Do you understand it to be legal (consistent with the scriptures) for a community such as yours in Santa Anna to impose such a rule in its ordnung even though no one in the community would seek to impose such a rule on other Christians and other Christian communities? I could think of several instances where such a rule might be beneficial. For instance. What if several people in the community had been saved out of alcoholism and sought with the help of their friends to avoid temptation altogether? Is this type of addition to the ordnung unbiblical?
Romans 14:13Let us not therefore judge one another any more: but judge this rather, that no man put a stumblingblock or an occasion to fall in his brother's way.
14I know, and am persuaded by the Lord Jesus, that there is nothing unclean of itself: but to him that esteemeth any thing to be unclean, to him it is unclean.
15But if thy brother be grieved with thy meat, now walkest thou not charitably. Destroy not him with thy meat, for whom Christ died.
16Let not then your good be evil spoken of:
17For the kingdom of God is not meat and drink; but righteousness, and peace, and joy in the Holy Ghost.
I enjoyed listening to "your almost two hour rant". Please keep up the good work. How do you address scripture verses like Proverbs 31:4 and Proverbs 23:29-35? Not that you owe me any explanation. I've got my own ideas about those verses and am curious about other opinions.
Grace and peace.
Hi Michael
I am thankful for your sermon. It is always an eye opener.
Sanrico
Michael,
Today I re-listened to the HDA heresy sermon.
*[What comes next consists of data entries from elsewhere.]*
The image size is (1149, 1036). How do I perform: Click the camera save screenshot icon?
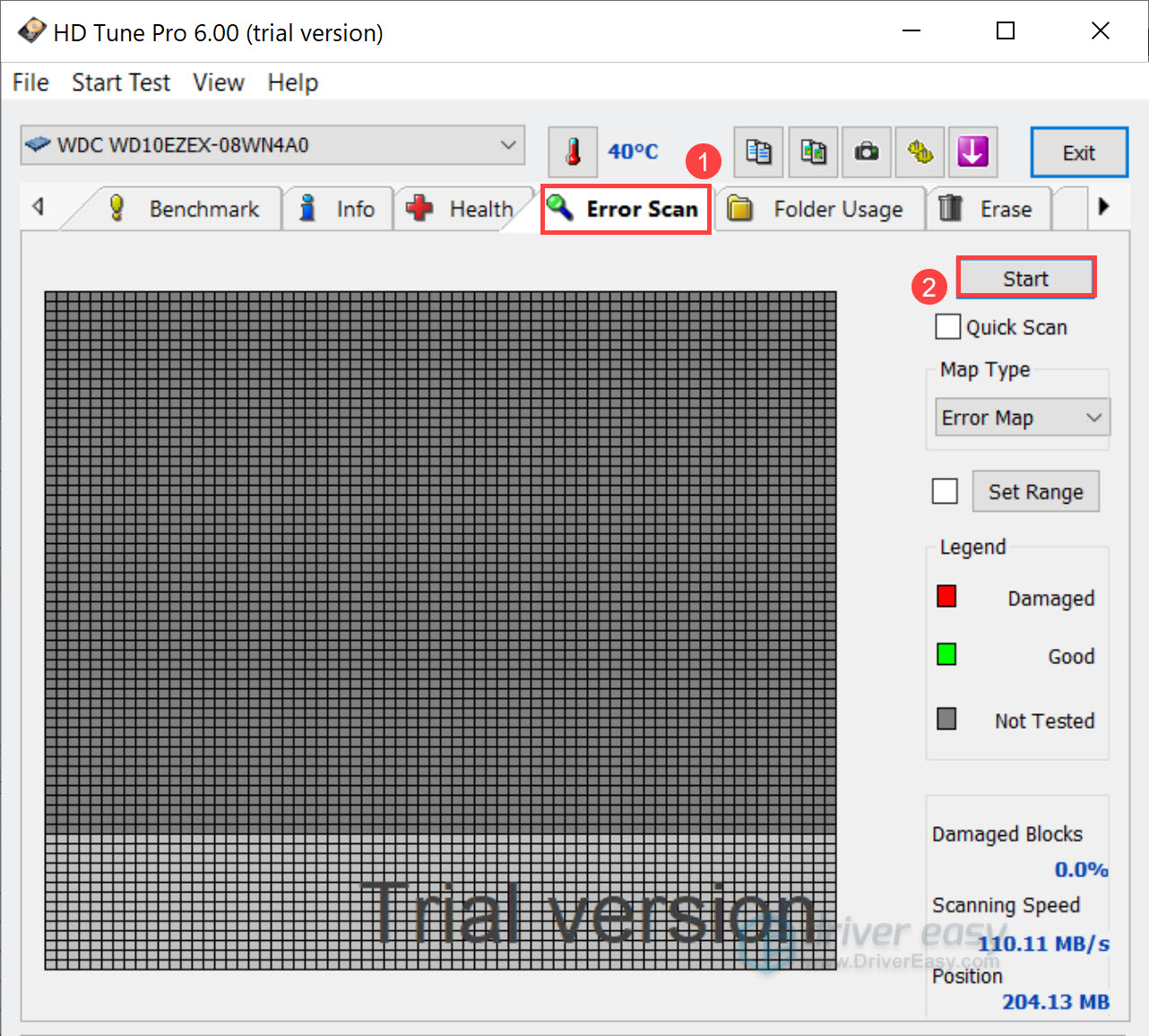866,151
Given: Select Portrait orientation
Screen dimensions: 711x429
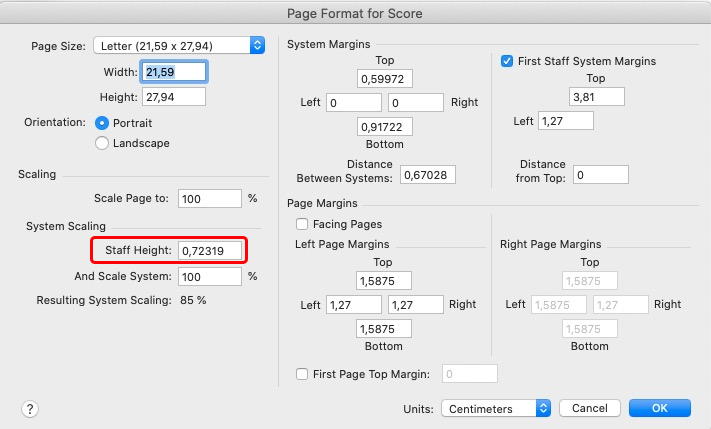Looking at the screenshot, I should pyautogui.click(x=102, y=122).
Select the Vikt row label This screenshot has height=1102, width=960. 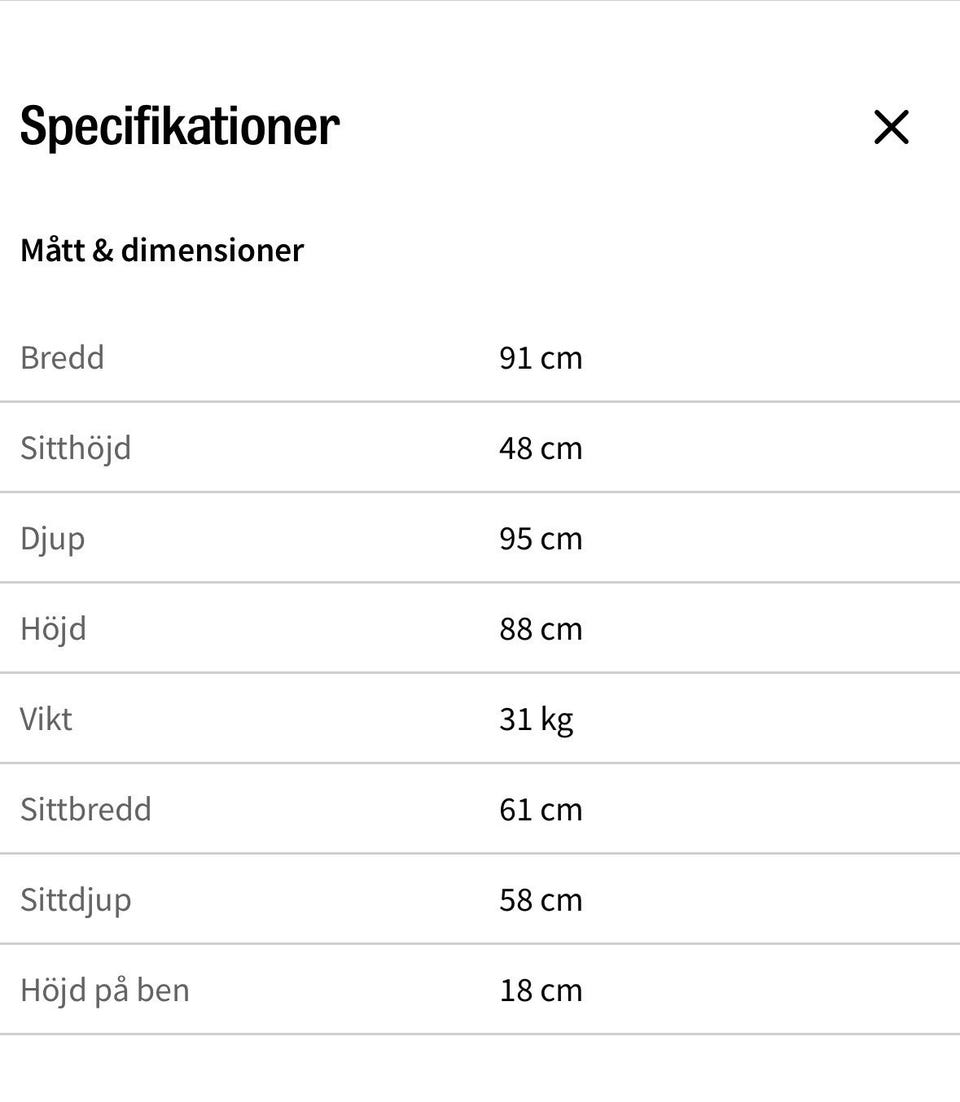[46, 719]
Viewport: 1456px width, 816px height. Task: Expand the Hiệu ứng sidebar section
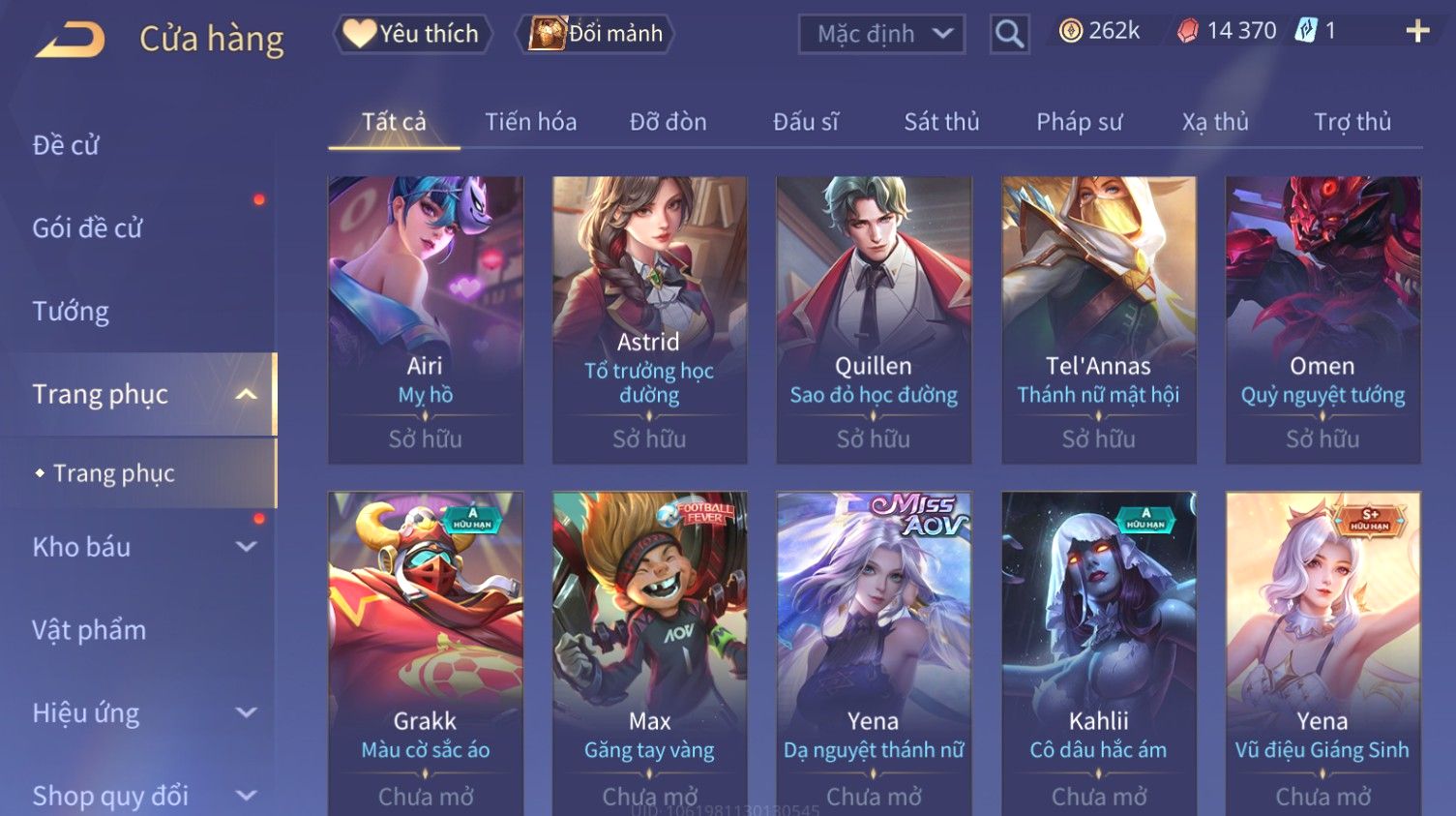(247, 713)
I am so sorry for my initial response. I completely missed your point and I feel horrible about it. All of a sudden today I recognized the words I've heard people say to me, that it's impossible to obey Christ's commandments, so we can't be expected to obey them. When I've heard people say this I didn't know what to say, or even what it was they were actually saying but now I do understand. I understand now how they are wolves.
The wolves in my life will also say the topic we're talking about is not a "salvation issue"...from Christmas to homeschooling to separation to pre-destination. They'll tell me it's just a matter of opinion and that "that God calls us all to different paths". But then they "warn" me my church membership will be revoked if I don't go to church for six months. They love their rules, and despise God's. I get it now. And Lord willing I will "get" more as time goes on.
Unfortunatley I got caught up in my personal experience with alcohol. I know the bondage it's had on people and hate that, but I do understand your points completely and I'm sorry I wasted your time with my pathetic "rant".
I just wanted you to know how foolish I feel about the whole thing and hope that you will receive my apology.
Thank you for your ministry,
Lynn
Lynn,
Of course I forgive you. And thank you for being a very rare example of a professing Christian who actually apologizes and repents when they make a mistake. That is increasingly rare these days. I do thank you.
Michael
"I'd drink a beer publicly with the Coleman County Atheist Society (if there was one) before I'd have a tea social with the Charismatic/Baptist Temperance Society (if there was one), because there is a slight opportunity that one of the Atheists might someday repent and go to heaven." LOL, I love that line!